To do: Range to output from the entries below: the line containing "Identify the click" through the line containing "[جستجو] (97, 55)". Set it down exactly, ends included, nothing else.

Material supplied:
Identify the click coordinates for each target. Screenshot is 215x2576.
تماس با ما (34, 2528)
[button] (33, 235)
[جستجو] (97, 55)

...

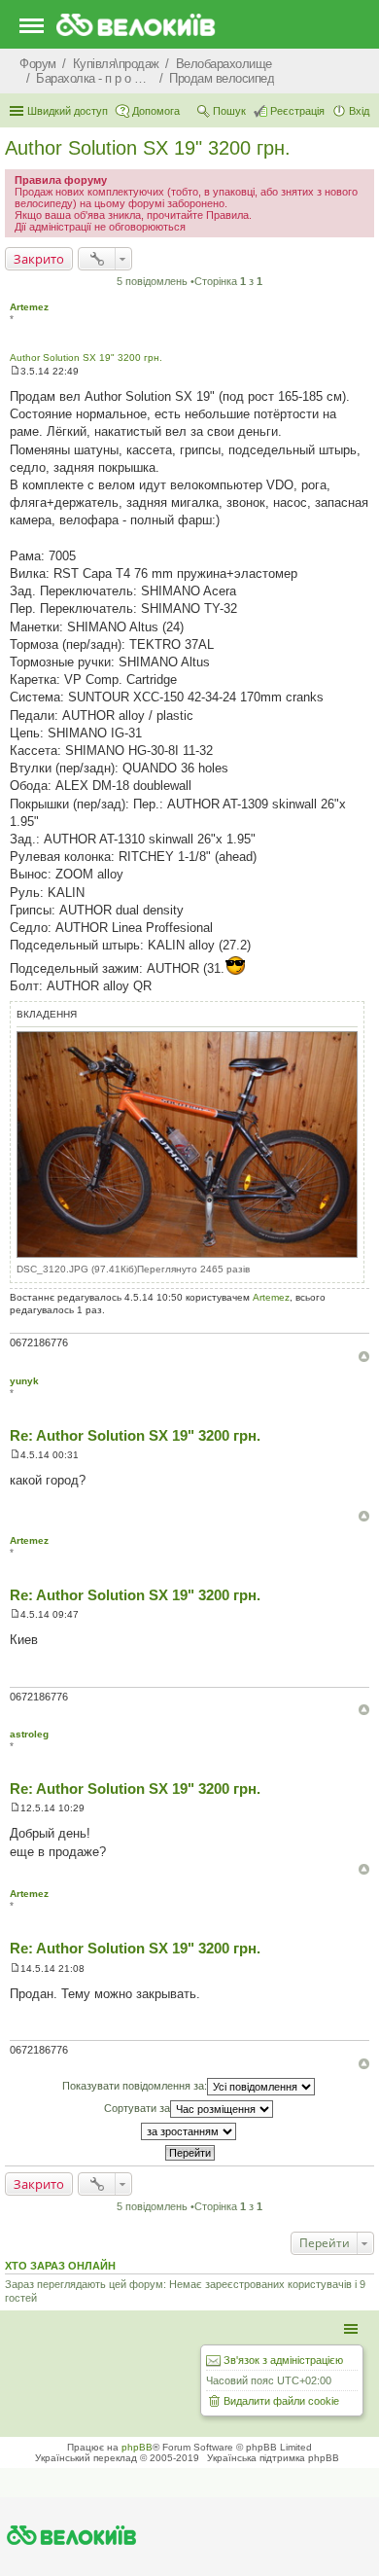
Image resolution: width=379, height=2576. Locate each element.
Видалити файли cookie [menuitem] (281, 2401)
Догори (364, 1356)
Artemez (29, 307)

Result of this task:
Identify the click coordinates for each target. Screenshot is 215x2576.
تماس با ما (34, 2528)
[button] (33, 235)
[جستجو] (97, 55)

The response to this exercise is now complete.